Sometimes, exercise can seem like yet another assignment. An obligation, a duty. However, the key to sticking with regular physical activity for physical and mental wellness is finding joy in your moves.

Here are five easy ways to move with joy.

trail photo

Don’t Grin and Bear it– Grin and Laugh About it

1. Volunteer in community clean-ups.

From city parks and local schools to National Parks and beaches, volunteers move trees, put out mulch, pick up trash, and create new amenities. They move while socializing and serving their communities.

Many towns have garden clubs or groups who maintain some garden beds, too. Plant and mulch away!

2. Attend a dance or join a dance group.

From salsa and contra to clogging and ballet, there’s a variety of dance out there for you. Shimmy, shake, tap, twirl, and laugh your way to fitness.

Have you ever heard of Morris dancing?
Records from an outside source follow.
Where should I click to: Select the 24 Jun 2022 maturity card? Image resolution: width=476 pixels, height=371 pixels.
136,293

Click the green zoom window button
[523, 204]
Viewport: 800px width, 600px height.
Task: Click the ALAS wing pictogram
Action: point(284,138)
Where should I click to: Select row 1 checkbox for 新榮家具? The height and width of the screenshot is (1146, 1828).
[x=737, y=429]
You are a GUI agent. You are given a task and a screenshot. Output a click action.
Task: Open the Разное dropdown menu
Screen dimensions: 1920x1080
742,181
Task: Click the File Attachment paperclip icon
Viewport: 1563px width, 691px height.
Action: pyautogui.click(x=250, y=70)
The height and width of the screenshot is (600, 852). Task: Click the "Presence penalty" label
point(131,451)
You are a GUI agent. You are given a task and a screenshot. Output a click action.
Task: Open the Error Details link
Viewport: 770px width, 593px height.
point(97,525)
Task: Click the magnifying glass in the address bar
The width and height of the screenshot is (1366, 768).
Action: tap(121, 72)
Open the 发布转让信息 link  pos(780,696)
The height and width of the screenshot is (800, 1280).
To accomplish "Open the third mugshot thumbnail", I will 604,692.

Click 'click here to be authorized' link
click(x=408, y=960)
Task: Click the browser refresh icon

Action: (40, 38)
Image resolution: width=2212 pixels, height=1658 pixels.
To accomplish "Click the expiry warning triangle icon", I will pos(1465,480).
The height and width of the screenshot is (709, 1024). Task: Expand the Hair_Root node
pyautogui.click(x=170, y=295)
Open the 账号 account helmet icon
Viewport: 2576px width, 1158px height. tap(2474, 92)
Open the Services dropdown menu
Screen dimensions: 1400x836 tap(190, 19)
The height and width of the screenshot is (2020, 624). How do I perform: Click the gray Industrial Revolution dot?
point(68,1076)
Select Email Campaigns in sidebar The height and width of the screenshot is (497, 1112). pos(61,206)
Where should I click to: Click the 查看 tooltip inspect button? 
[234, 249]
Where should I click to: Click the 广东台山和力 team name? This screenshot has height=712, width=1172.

No? Then you officially haven’t tried everything.

3. Take up drumming.

Really. You might want to offer your neighbors some earplugs, though. The more conventional exercise class just uses the drumsticks, not the drum.

Watch this demo of a beginner cardio drumming class.

4. Go skipping! Perhaps take a break and play frisbee.

Skipping is a vigorous activity, per the CDC. The intensity of frisbee would depend on how much time you spend walking, standing, and running.

5. Try kayaking.

Kayaking engages quite a few muscles but also offers the option of a relaxing ride (in some types of water).

Many state parks, and some larger city or town parks, rent kayaks for reasonable prices. Make sure you stay within the area for the appropriate difficulty level.

Put On Your Shoes: Get Started Building New Habits

While pop culture says you can start a new habits in three weeks, that’s not long enough for most people. You might need two weeks, or even six months.

However long it takes you to establish habits, make a plan. Write it down. Tell someone. And return to your plan to adjust it to fit your life.

Remember your reasons for moving joyfully.

If what you are doing now isn’t working for you, take time to figure out what could help you. Maybe you need moral support; maybe you need to find an activity that fits into your life more effectively (adjusting for pain, mobility, time, preferences, etc.).

Ask for help from a professional, if appropriate. Many health coaches, personal trainers*, and nutritionists work with clients on physical activity. A physical therapist may be appropriate for some people.

Have fun! And share the joy!

*I encourage people to work with certified exercise professionals when they are learning correct exercise form to avoid injury. However, if they are looking for assistance with setting goals, developing behavioral strategies that work for them, and/or moral support, working with a coach or RD may work well.